**SUPPLIED TEXT**
——————————
# pse revenge tuning



## redhookred1 (Dec 9, 2008)

I wouldnt tune my bow until You decice what draw weight you want to pull...... make sure your limbs are adjusted equally and check that the marks on the cams are in the same position. The Drive cams are really easy to set up and tune! My Revenge is smokin fast! I was pleasantly suprised ! I havent had any issue with peep rotation.


----------



## Rod Savini (Nov 23, 2011)

That is weird. I am still climbing up to 70lbs and are at 66lbs and just made sure everything is correct and then I sight in my sight.


----------



## redhookred1 (Dec 9, 2008)

Just sayin to tune after a poundage change................You dont just want to crank up pundage without checking timing marks and limb position.


----------



## hillwilly (May 20, 2011)

Where are the timing marks supposed to be?


----------



## redhookred1 (Dec 9, 2008)

Each cam in the same position,yours look a little off...


----------



## helix33 (Jul 10, 2006)

The timing marks are for reference only and really don't matter much. The DC cam in reallity is pretty much a single cam bow as far as tuning goes since there's only 1 drawstop. Check your draw weight, draw length, ATA, and brace. If they're all close to the factory specs listed by PSE your good to go. The draw length will usually be 1/4 long on PSE's when measured on a draw board. AMO draw length is measured from the deepest part of the grip throat to the string at full draw then add 1 3/4".


----------



## rodneyroberts32 (Nov 17, 2008)

It the marks are centered on the cable or on the same side they are good. I just finished setting up my Vendetta same cams. Just make sure they are not on oposite sides of the string. both on inside or outside they look good to me.


----------



## Huntinsker (Feb 9, 2012)
——————————
**PROBLEM SET**
a - In the PSE Revenge tuning thread, how is AMO draw length measured?
b - Retype a passage from the PSE Revenge tuning thread, starting at the words "That is weird." and stopping after "and limb position.".

**COLLECTED DATA**
——————————
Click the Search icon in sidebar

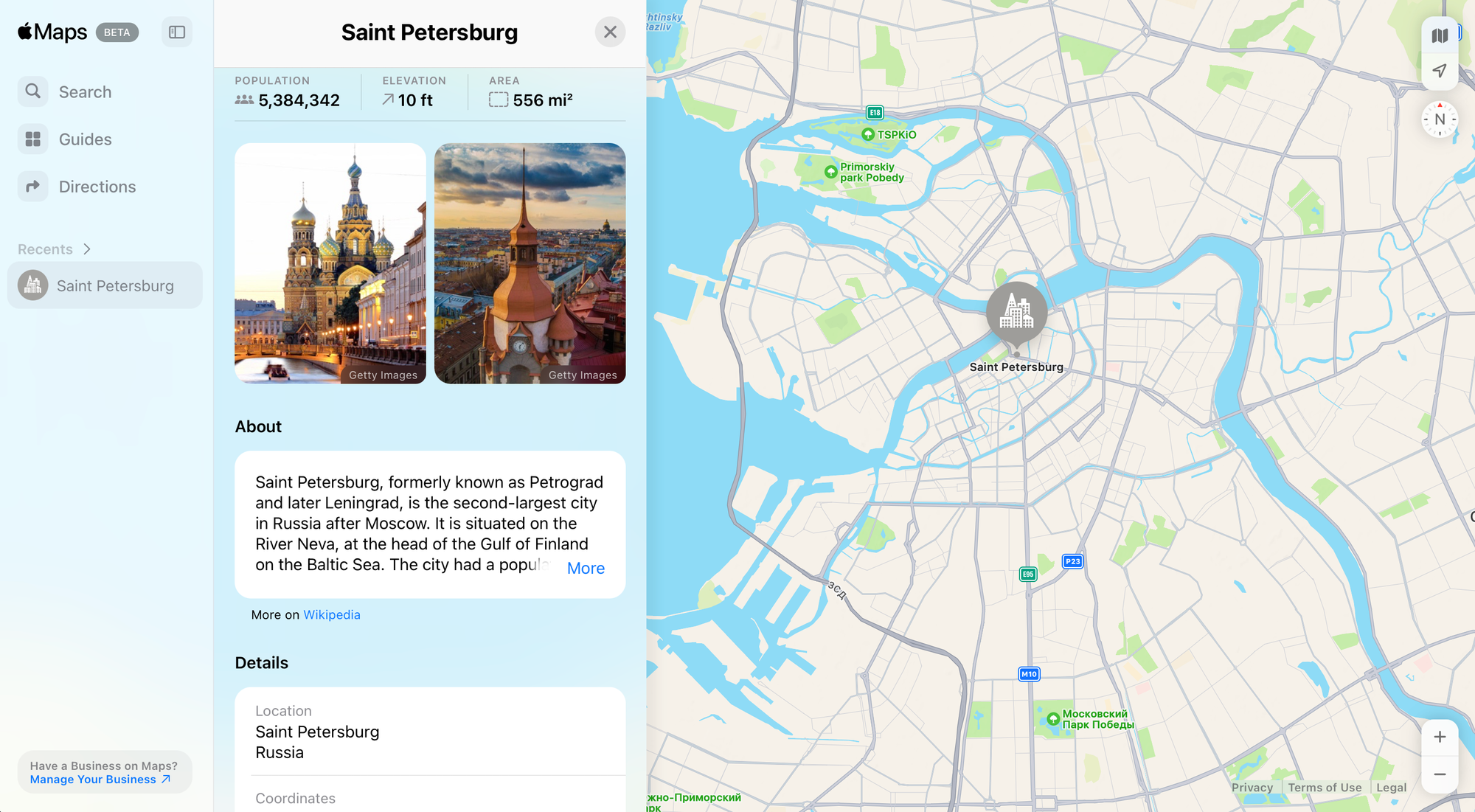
——————————
**RESULTS IN ORDER**
a - From the deepest part of the grip throat to the string at full draw, then add 1 3/4".

b -
That is weird. I am still climbing up to 70lbs and are at 66lbs and just made sure everything is correct and then I sight in my sight.


----------



## redhookred1 (Dec 9, 2008)

Just sayin to tune after a poundage change................You dont just want to crank up pundage without checking timing marks and limb position.